FTC Halts Alleged Credit Repair Scam

Inside Subprime: July 1, 2019

By Jessica Easto

A federal court, at the request of the Federal Trade Commission (FTC), has temporarily stopped the activity and frozen the assets of an alleged credit repair scheme.

According to an FTC press release, the Wyoming-based company in question, “charged illegal upfront fees and falsely claimed to repair consumers’ credit.” The FTC has charged the company, along with other defendants, with violating several regulations, including the FTC Act and several provisions of the Credit Repair Organizations Act, the Telemarketing Sales Rule, the Consumer Review Fairness Act, the Truth in Lending Act, and the Electronic Funds Transfer Act.

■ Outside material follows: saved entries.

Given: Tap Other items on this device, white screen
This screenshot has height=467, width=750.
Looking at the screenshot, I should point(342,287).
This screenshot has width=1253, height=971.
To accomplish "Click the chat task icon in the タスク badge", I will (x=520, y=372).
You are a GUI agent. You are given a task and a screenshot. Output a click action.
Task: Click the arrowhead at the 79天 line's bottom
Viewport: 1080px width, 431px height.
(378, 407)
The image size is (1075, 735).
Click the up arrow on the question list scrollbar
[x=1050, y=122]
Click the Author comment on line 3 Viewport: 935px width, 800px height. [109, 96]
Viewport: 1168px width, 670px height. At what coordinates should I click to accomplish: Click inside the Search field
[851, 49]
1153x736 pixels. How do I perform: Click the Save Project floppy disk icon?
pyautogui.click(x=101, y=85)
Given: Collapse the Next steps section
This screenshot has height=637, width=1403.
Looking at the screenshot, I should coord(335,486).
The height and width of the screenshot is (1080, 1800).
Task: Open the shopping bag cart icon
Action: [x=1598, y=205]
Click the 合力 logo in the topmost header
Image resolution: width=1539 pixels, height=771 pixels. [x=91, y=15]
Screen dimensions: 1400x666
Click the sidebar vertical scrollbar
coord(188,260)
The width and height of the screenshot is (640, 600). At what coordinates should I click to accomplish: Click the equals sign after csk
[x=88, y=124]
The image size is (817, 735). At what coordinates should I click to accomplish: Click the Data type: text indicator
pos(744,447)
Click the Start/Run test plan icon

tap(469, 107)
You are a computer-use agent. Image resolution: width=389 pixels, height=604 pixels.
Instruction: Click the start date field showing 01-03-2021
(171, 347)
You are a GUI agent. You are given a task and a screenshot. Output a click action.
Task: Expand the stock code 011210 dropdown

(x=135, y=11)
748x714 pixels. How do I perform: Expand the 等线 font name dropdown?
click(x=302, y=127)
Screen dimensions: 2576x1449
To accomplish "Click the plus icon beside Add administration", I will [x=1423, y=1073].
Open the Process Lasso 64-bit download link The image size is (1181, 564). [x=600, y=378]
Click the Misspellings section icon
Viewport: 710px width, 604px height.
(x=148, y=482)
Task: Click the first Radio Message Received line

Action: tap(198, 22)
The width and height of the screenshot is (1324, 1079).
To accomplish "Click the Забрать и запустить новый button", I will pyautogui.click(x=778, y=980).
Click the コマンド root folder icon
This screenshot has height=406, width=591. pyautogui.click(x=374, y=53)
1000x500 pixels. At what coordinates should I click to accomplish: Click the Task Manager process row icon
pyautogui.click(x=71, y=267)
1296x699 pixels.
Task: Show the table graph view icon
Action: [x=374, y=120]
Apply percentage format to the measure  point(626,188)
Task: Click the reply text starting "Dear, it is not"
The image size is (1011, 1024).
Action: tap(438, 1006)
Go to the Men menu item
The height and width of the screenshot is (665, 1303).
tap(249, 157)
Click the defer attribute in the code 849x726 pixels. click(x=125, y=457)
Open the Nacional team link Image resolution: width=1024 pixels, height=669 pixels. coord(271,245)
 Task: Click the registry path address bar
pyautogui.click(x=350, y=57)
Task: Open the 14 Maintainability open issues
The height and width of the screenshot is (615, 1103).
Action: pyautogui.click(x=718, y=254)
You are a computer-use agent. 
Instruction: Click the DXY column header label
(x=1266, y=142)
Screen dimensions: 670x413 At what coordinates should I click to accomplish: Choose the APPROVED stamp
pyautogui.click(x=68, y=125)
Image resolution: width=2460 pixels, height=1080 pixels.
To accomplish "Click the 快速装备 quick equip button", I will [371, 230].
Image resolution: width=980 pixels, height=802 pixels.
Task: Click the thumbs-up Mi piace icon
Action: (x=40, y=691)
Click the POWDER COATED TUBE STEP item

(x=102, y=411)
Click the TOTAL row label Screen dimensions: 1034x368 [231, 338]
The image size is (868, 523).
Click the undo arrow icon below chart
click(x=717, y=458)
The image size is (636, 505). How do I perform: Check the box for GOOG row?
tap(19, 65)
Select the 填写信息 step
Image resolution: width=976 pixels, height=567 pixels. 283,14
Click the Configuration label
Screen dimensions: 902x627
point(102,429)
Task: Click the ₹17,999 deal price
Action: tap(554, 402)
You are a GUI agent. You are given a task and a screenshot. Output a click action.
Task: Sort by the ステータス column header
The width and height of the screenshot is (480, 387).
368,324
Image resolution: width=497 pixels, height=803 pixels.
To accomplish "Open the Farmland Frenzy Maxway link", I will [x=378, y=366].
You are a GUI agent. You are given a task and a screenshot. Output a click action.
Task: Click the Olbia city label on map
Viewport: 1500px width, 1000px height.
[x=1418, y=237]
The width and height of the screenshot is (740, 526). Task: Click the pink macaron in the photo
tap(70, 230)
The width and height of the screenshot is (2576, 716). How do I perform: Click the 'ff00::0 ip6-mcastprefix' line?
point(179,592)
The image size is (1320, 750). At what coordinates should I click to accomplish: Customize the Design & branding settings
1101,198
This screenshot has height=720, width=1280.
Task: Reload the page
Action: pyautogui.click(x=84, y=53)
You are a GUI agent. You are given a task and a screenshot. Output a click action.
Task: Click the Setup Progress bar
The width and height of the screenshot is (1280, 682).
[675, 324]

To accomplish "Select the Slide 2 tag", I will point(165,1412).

The FTC’s complaint alleges that two defendants, who appear to be owners or managers involved with the company and whose names appear on official bank accounts, operated an illegal credit repair scam that has swindled at least $6.2 billion from customers since 2014.

“A good credit score can help you buy a home, get a business loan, or finance an education,” said Director of the FTC’s Bureau of Consumer Protection Andrew Smith. “These companies preyed on consumers who wanted to clean up their credit by making false promises and taking illegal upfront fees.”

According to the FTC, the defendants, who operated under multiple business names, used deceptive practices to target customers, and promised to improve their credit score by removing all hard inquiries and negative entries from their credit report. They also promised to add “tradelines” or “piggybacking” credit to customer’s accounts, which could theoretically improve their credit score. In the majority of cases, the defendants did not “substantially improve” their customers’ credit scores.

The defendants allegedly charged their customers unlawful upfront fees, did not provide them with legally-required disclosures about their services, and advised them to make false identity theft claims and mislead lenders.

The FTC claim also alleges that the defendants would threaten legal action against customers who complained that their credit score had not improved or who challenged the illegal advance fees, citing that it went against specific contract clauses.

Additionally, the defendants allegedly accessed customers’ bank accounts to get funds to pay the fees without permission and did not provide proper disclosures for fee financing options.